Certainly. Countries which fulfil the conditions of confidentiality, consistency, and appropriate use, may obtain the data provided by MNEs in their country-by-country reports under exchange agreements, or in certain circumstances through local filing. At the same time, it is recognised that developing countries may require support for the effective implementation of country-by-country reporting. Developing countries will be also involved in the elaboration of a toolkit on transfer pricing documentation, as requested by the G20, in order to implement the results of the work in this area.
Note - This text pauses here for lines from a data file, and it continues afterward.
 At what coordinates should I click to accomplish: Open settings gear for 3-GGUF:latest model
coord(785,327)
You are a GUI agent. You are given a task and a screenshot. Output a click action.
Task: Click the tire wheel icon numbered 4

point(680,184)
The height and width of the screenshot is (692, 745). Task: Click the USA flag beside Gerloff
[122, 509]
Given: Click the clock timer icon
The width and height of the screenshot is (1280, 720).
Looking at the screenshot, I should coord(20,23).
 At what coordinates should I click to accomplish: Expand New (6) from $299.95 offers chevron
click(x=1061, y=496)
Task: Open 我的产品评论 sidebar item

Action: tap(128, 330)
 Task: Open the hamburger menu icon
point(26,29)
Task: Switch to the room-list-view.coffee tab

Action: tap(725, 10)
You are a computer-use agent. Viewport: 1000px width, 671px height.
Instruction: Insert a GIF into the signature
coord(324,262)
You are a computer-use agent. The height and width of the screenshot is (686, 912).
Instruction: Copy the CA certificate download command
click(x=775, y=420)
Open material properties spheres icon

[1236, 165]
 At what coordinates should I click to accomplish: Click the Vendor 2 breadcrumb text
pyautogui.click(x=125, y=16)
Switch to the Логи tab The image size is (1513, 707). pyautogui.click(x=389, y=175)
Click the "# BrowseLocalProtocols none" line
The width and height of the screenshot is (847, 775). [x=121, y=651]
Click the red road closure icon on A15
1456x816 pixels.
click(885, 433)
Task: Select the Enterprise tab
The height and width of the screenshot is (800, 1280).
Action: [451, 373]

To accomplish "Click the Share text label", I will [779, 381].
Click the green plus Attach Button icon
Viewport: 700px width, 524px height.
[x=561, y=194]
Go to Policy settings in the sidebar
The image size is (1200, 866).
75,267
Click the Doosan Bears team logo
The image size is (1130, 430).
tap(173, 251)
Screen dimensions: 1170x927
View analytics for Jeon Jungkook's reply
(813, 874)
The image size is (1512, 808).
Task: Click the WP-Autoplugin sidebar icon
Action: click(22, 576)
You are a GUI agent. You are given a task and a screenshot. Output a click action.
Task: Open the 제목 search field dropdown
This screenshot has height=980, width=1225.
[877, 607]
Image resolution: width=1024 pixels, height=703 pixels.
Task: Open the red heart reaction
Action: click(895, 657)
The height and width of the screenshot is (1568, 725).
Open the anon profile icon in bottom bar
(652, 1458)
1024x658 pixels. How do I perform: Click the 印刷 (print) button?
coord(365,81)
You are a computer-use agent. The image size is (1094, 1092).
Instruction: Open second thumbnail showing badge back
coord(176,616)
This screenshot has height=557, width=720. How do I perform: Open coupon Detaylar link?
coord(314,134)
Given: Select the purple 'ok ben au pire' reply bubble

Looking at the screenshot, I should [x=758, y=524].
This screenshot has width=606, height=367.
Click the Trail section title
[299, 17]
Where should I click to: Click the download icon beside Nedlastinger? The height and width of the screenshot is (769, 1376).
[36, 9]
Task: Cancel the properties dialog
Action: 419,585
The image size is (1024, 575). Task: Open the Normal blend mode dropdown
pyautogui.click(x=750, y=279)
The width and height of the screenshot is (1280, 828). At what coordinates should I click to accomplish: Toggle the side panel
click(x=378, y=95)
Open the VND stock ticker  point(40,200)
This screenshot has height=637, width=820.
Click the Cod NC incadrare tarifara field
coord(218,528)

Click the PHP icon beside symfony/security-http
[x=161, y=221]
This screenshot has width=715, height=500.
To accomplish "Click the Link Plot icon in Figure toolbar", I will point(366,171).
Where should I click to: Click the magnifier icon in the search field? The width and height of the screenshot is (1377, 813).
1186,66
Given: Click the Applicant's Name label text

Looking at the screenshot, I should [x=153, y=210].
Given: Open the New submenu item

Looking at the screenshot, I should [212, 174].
This additional work will be completed by June 2016.

When will the first Country-by-Country Reports be available?

According to the Action 13 Report all MNE groups that fall under the criteria for providing a Country-by-Country Report should start collecting the information for fiscal years starting on or after 1 January 2016. The new Country-by-Country Reporting requirements are to be implemented by countries as quickly as possible after adoption of the Report to enable them to require MNE groups to provide the Country-by-Country Report for fiscal years starting on or after 1 January 2016 and to enable them to disseminate this information to other countries through automatic exchange of information. The Report acknowledges that some jurisdictions may need time to follow their particular domestic legislative process in order to make necessary adjustments to the law. Already a number of countries have introduced legislation or otherwise started to implement Country-by-Country Reporting.  As MNE groups will need time to process this information regarding the 2016 fiscal year, the Country-by-Country Reports will be provided to the tax administrations of the ultimate parent country before the end of 2017 and will be disseminated by these countries through automatic exchange of information in 2018. 

What happens if an ultimate parent country does not require the filing of the Country-by-Country reporting?

The Action 13 Report contemplates the risk that this situation could arise. This may be the case for countries that do not wish to introduce the obligation in their country, for example a country that is not a BEPS associate country and that therefore did not commit to its introduction. This may also be the case where countries wish to implement Country-by-Country Reporting requirements, but for example the political situation or unexpected difficulties in the legislative processes prevent them to get the necessary law (including regulations) in place swiftly enough. When the ultimate parent company is not (yet) obliged to file in its jurisdiction, a secondary mechanism is provided, which will be available for countries that do have the legislation in place that allows them to require the Country-by-Country Reports. Tax administrations of these countries can request local filing by an entity having a taxable presence in their country. It is recognised that local filing generates more compliance costs for businesses. For this reason an alternative to local filing was developed. There is a possibility for MNE groups to elect a group entity in a country that does have the legislation in place as a surrogate parent. That surrogate parent would provide the Country-by-Country reports to that country, with the result that the country where that surrogate parent is located will disseminate the information through automatic exchange of information. This combination of available measures will ensure that all countries that wish to receive the Country-by-Country reports will have the means to obtain this information for fiscal years as of the fiscal year 2016, regardless of whether the ultimate parent country has decided to or has been able to introduce the legislation and other necessary regulations or guidance and conclude the relevant Competent Authority Agreements.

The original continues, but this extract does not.